Winslow revealed that he has had the staph infection in his right leg for six weeks, a setback that was not divulged by the Browns during their training camp. Winslow still has a catheter inserted in a vein of his left arm for antibiotics.
Winslow doesn't know how he got the bacterial infection, which typically enters the body through an open cut or break in the skin. He said it prevented him from being out on the field to watch practice.
"Doctors don't really know where staph comes from. The surgical incision right here," he said, touching his right knee. "I think it was probably from Vitamin E. I was rubbing it on there, I think it might have got infected from that.

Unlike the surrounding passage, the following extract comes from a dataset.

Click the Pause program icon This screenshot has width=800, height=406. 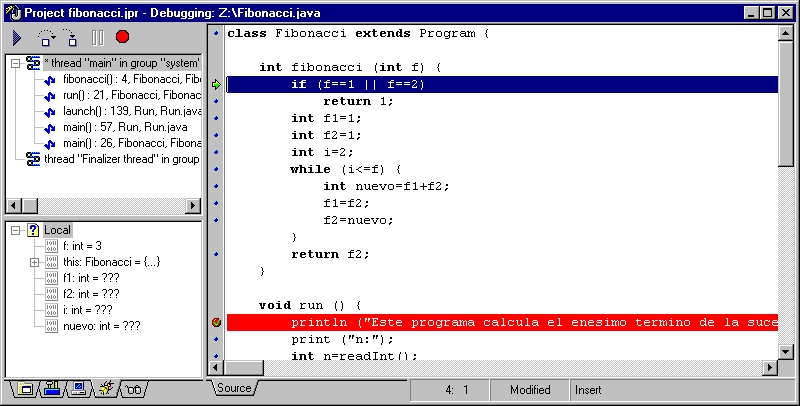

It's normal."
Nothing has been normal about Winslow's brief career with Cleveland. The former first-round draft pick broke his right leg while recovering an onside kick last season, prematurely finishing his rookie year.
Winslow was still recovering from that injury when he lost control of his high-powered motorcycle while practicing stunts in a secluded parking lot near his home. He was thrown over the bike's handlebars and into a wooded area, suffering serious injuries that required a nine-day hospital stay.
Winslow said he was aware there was a "dangerous activities" clause in his contract that prohibited him from riding motorcycles.
"It was a mistake," Winslow said. "I just have to prove to Cleveland and prove to myself mostly that I can do this and come back."
Because of the contract breach, the Browns withheld some bonus money Winslow was due. However, the club has decided to restructure his deal to allow the 21-year-old to earn back some of the lost wages. Winslow said the reworked contract has not been finalized.
"They're still talking," he said.
Winslow appreciates the Browns' willingness to forgive him and their faith that he can still be a productive player.
"They are true to their word," he said. "Other organizations wouldn't have done that. Other organizations might have gone another way, might have released me. They know the type of person I am, a hard worker. I'm going to come back from this."
Winslow says he weighs 225 pounds, down from his listed weight of 254. He has been doing four hours of grueling rehabilitation per day.
"They bend my knee to where I'm almost crying," he said. "It's very painful. It's the swelling that hurts the most. The bruising takes a while to heal."
Winslow said despite the setbacks, he is more determined than ever to make a complete recovery.
"Everything happens for a reason," he said. "I got hurt the year before that, and I was like, 'Why is this happening to me? Why is this happening to me?' But you know, it's really not that bad. There's bigger stuff going on in the world. I'm going to come back from this."
Winslow was asked if missing last season pushed him toward taking up motorcycle riding as a hobby.
"No, I just had an interest in bikes as many players do," he said. "I'm an edgy kind of guy. I like stuff like that. I met a friend who had a bike and he taught me how to ride and we would go riding sometimes. It was just an unfortunate thing that happened. I lost control. It happens."
Winslow swears nothing like it will happen again.
"I'm more wise," he said. "I'll be more wise about decisions. You think you're invincible, young. So I did learn from this. I just have to make better decisions."